**EXERCISE DETAILS:** Copy the rows word for word, starting at the line that contains "Select the Events from Google Calendar tab" and stopping after the final row. Leave the pictures out of your copy.
## BEGIN PROVIDED INFORMATION
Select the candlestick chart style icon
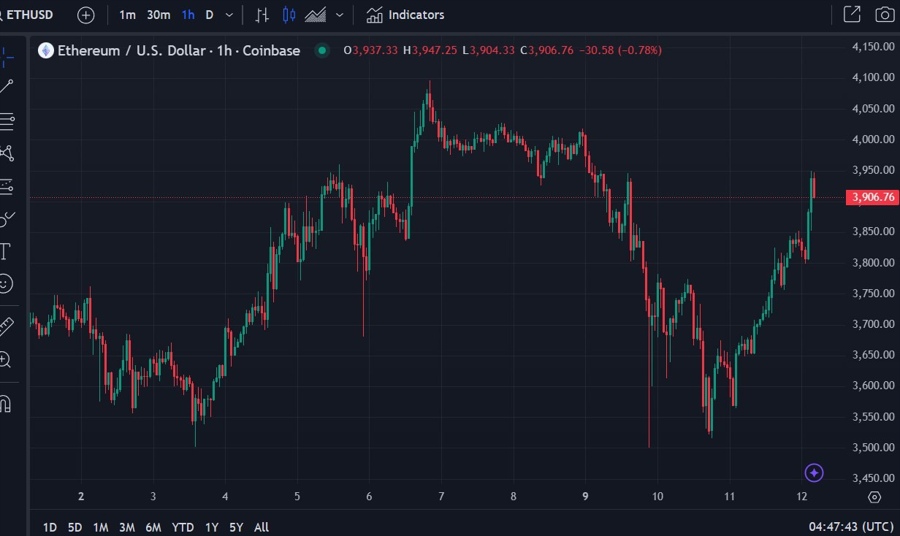The image size is (900, 536). tap(289, 15)
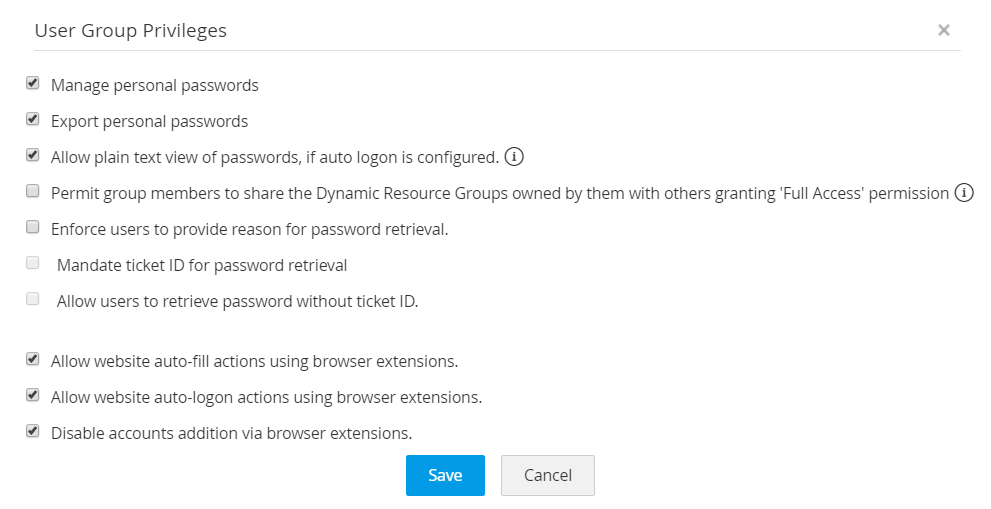This screenshot has height=509, width=991.
Task: Close the User Group Privileges dialog
Action: 943,30
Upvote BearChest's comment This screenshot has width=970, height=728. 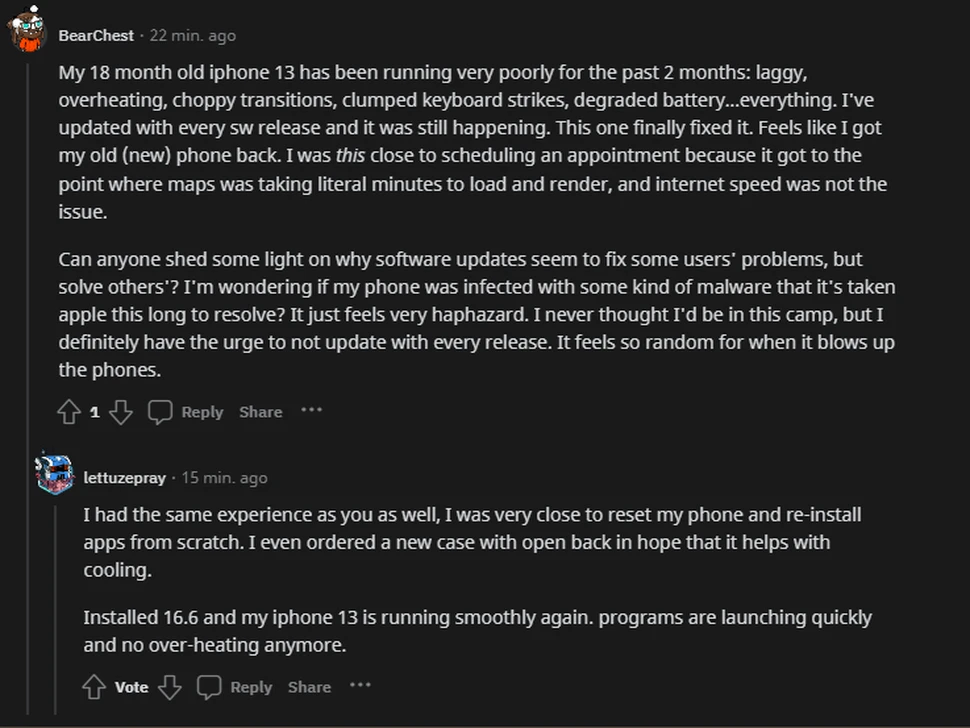69,412
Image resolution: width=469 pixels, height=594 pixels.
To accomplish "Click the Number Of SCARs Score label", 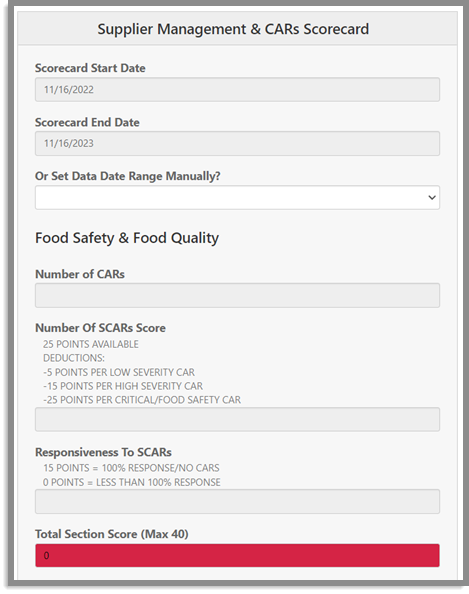I will point(100,328).
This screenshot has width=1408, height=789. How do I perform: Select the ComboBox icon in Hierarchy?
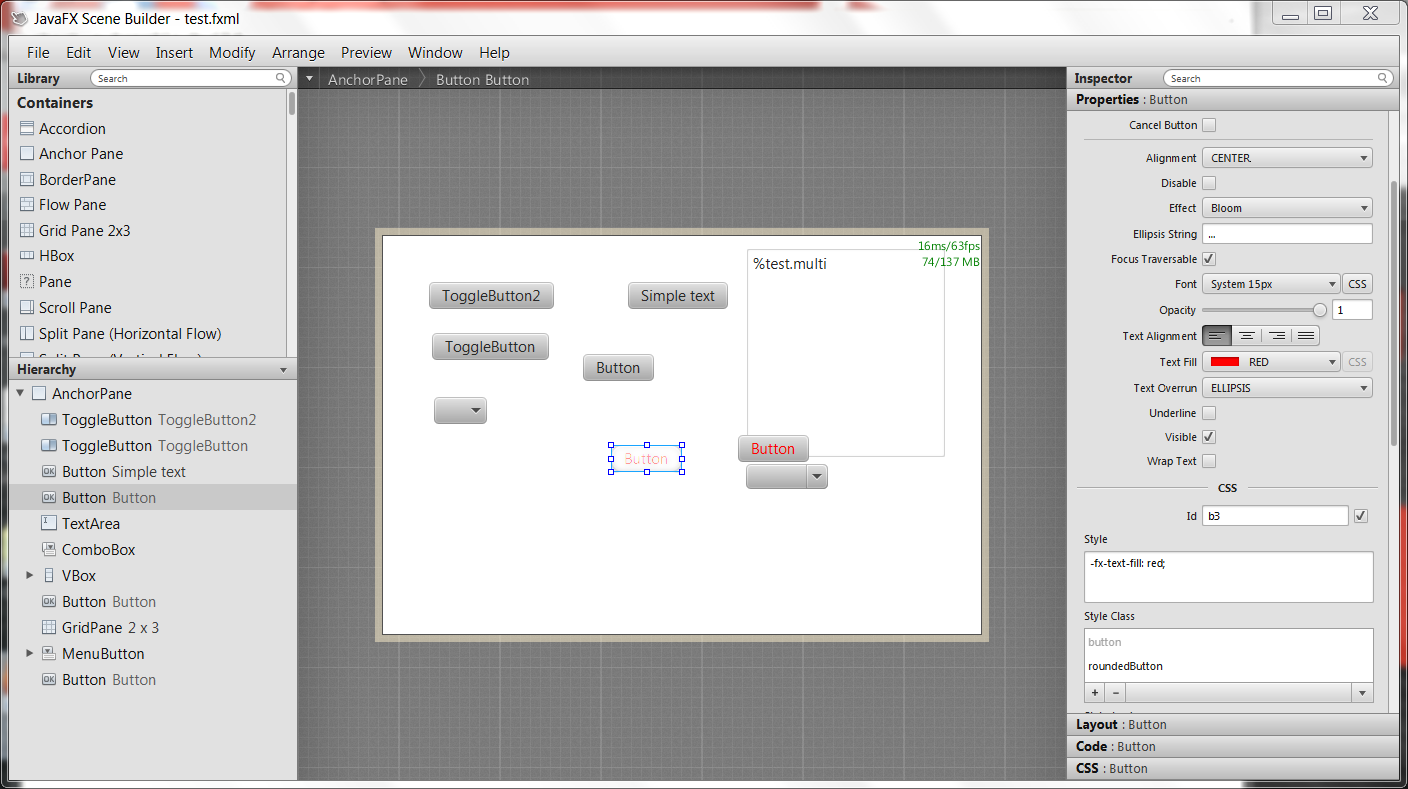49,549
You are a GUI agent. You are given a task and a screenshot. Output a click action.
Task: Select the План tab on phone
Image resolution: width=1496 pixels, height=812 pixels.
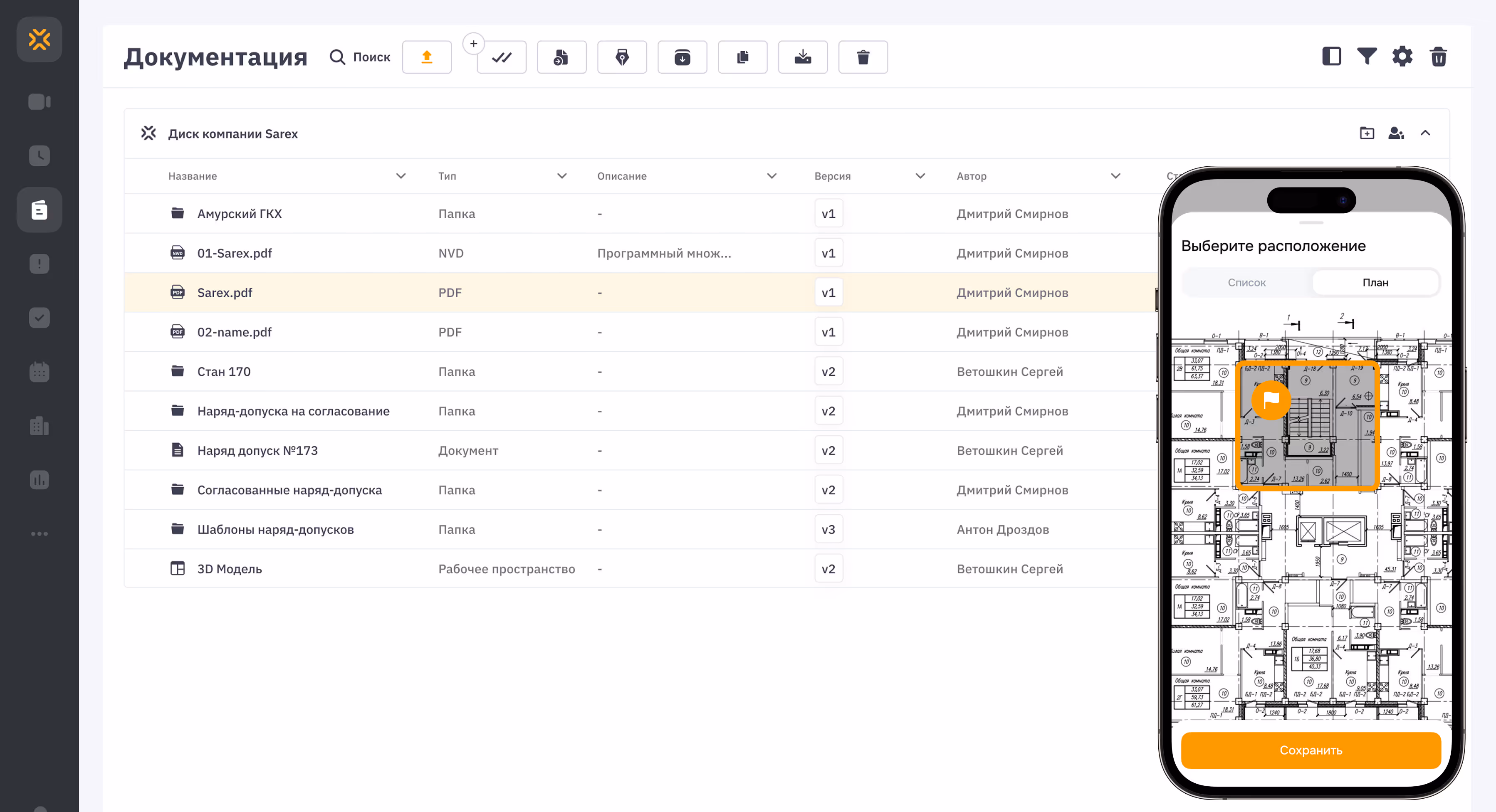tap(1375, 283)
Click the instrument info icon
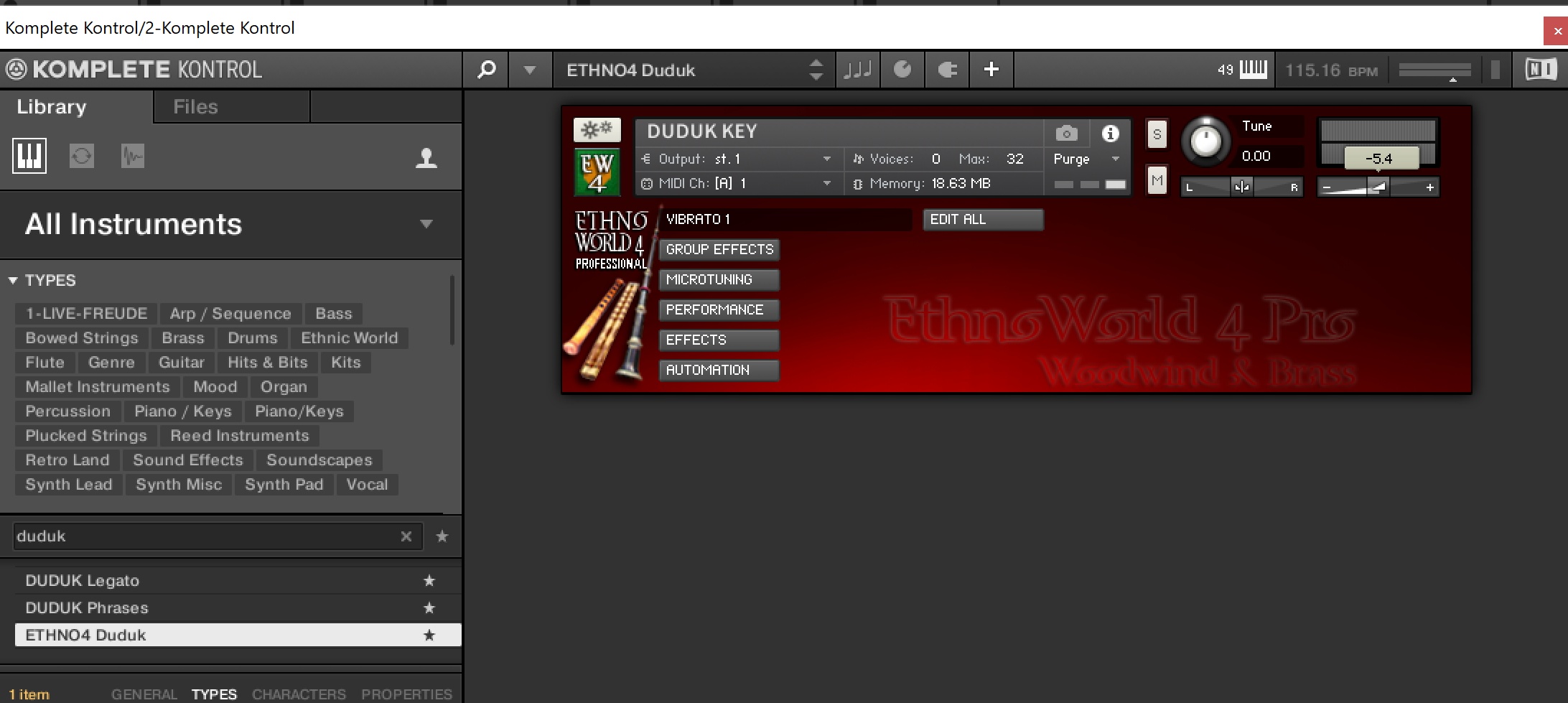This screenshot has width=1568, height=703. pos(1110,133)
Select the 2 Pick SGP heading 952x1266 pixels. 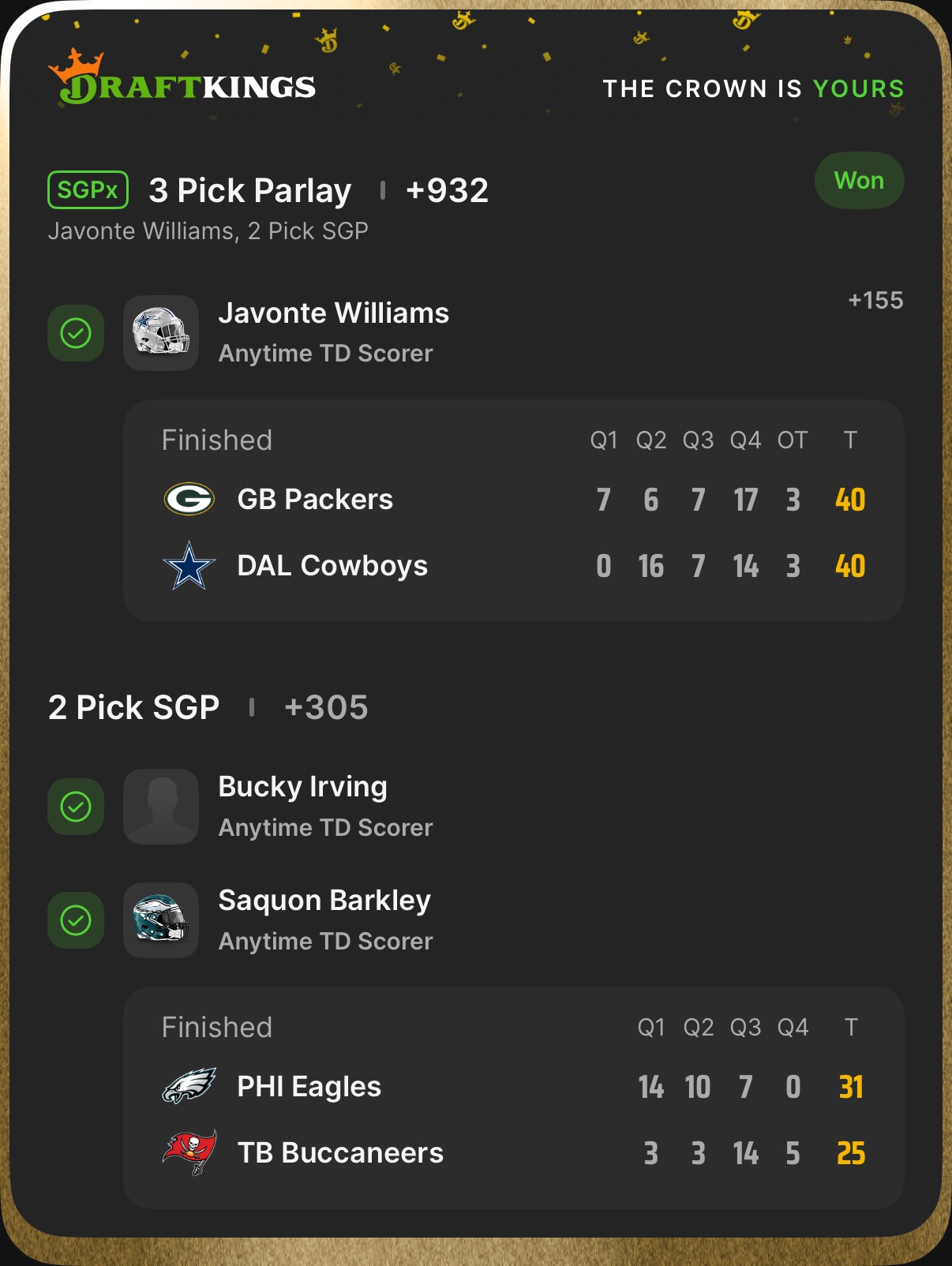pos(134,707)
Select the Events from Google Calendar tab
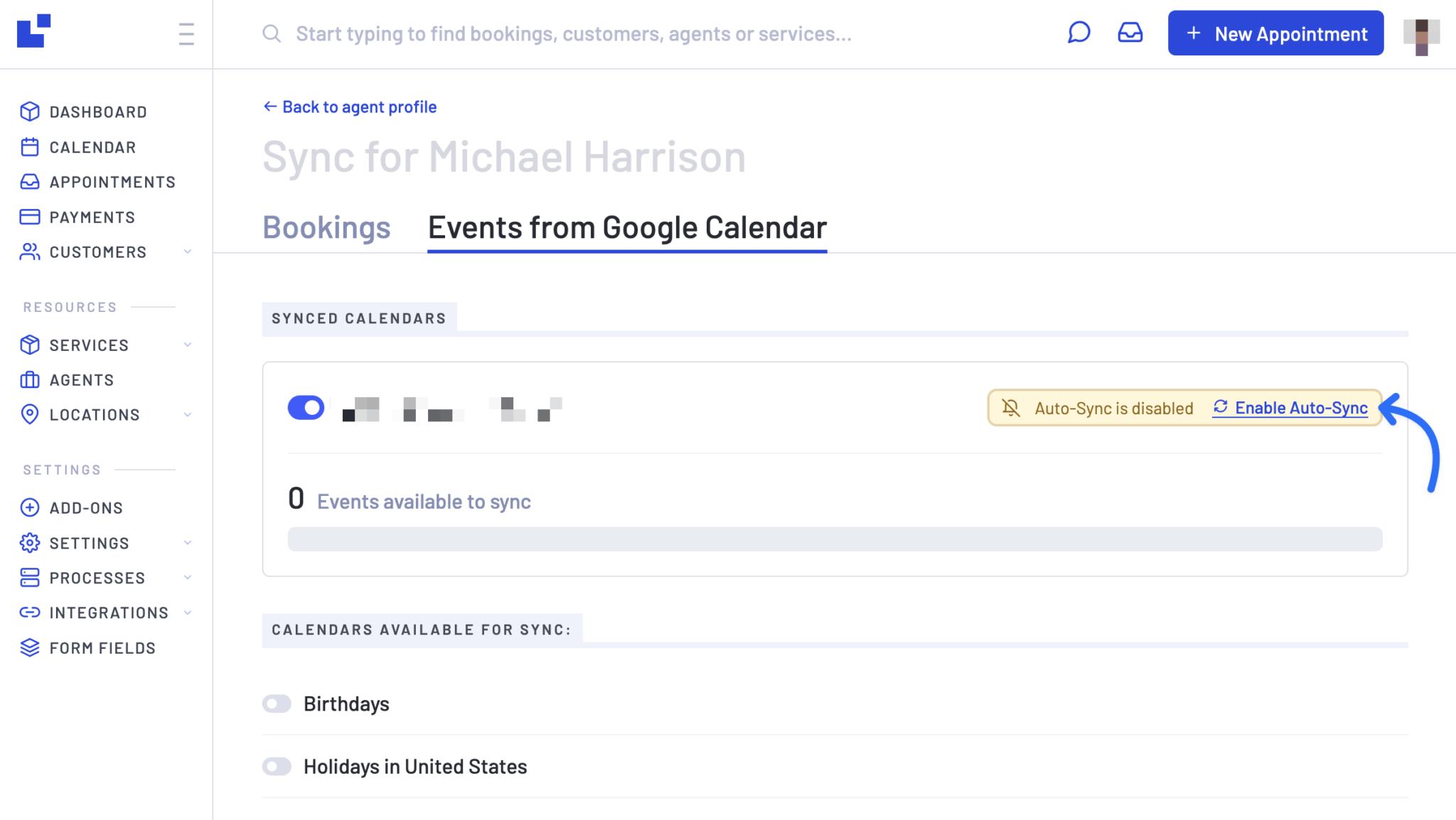 pos(626,227)
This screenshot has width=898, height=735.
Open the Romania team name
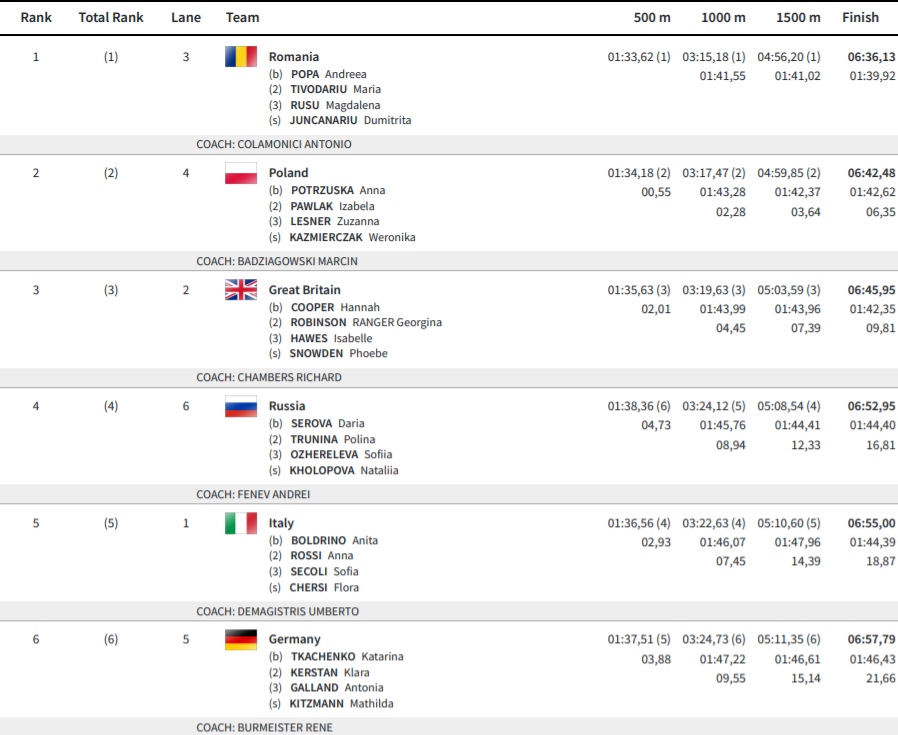294,57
## END PROVIDED INFORMATION
**RIGHT ANSWER:**
Select the Events from Google Calendar tab
 pos(626,227)
This screenshot has width=898, height=735.
Open the Romania team name
294,57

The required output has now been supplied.